Skip if: Learners who want rigorous mathematical grounding or to understand the algorithms behind the layers (backpropagation, optimization, the math of convolutions), people with zero programming experience, and those who want to work at TensorFlow's lower-level API rather than the high-level Keras abstraction. Reviewers also note the pacing can feel too fast for someone who has never touched deep learning before, so absolute newcomers may struggle without a gentler ML primer first.
About This Course
First course in the TensorFlow certificate covering basics of TensorFlow, building simple neural networks, and image classification.
What You'll Learn
Curriculum
Frames machine learning as a new way of programming and builds the 'Hello World' of neural networks with TensorFlow and Python.

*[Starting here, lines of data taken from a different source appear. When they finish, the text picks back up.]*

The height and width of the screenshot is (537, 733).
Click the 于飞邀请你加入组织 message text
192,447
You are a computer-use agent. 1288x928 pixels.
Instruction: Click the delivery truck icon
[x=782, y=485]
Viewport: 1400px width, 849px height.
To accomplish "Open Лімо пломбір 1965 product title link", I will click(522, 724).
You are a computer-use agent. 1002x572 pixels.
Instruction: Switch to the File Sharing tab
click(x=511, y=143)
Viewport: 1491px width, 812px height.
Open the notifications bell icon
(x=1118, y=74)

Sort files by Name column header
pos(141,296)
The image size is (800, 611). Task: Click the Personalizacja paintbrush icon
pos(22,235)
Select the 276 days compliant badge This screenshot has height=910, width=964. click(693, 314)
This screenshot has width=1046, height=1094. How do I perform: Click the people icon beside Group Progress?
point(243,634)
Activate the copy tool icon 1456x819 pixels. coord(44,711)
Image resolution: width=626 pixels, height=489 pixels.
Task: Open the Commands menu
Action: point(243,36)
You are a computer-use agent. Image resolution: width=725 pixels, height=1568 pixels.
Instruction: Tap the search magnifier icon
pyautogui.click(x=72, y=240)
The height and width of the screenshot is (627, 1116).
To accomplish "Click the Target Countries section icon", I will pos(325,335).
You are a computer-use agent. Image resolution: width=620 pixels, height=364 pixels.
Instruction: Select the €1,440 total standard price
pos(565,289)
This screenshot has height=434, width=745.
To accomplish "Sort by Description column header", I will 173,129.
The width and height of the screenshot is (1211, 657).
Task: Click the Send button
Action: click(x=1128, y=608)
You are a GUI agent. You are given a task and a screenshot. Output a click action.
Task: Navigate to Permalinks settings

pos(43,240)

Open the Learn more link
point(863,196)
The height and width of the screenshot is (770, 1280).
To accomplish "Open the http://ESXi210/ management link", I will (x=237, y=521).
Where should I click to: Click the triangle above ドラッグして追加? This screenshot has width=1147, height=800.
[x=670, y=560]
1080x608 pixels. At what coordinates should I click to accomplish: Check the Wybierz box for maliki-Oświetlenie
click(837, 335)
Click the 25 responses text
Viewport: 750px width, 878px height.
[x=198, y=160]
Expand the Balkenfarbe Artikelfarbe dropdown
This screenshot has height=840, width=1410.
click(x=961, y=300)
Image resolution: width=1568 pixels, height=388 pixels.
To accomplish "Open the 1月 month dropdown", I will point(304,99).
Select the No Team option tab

Loads image training data and builds a neural network for vision; introduces callbacks to control the training loop.
Explains convolutions and pooling and implements convolutional/pooling layers to improve image classifier accuracy.
Applies ConvNets to complex, larger real-world images using the tf.data API and validation techniques to assess generalization.
Prerequisites
- Basic Python programming (writing functions, loops, working in notebooks)
- Comfort with high-school-level math; some basic linear algebra helps but is not strictly required since the course minimizes math
- Recommended (not required): prior exposure to machine learning fundamentals, e.g. Andrew Ng's Machine Learning, to get more out of it
Instructor
Laurence Moroney
Instructor · Coursera
Pros & Cons
Pros
- Exceptional instruction: Laurence Moroney is consistently praised for a clear, warm 'coder's mentor' style that teaches one concept at a time in short lessons and builds up gradually (starting from a 6-line 'Hello World' model)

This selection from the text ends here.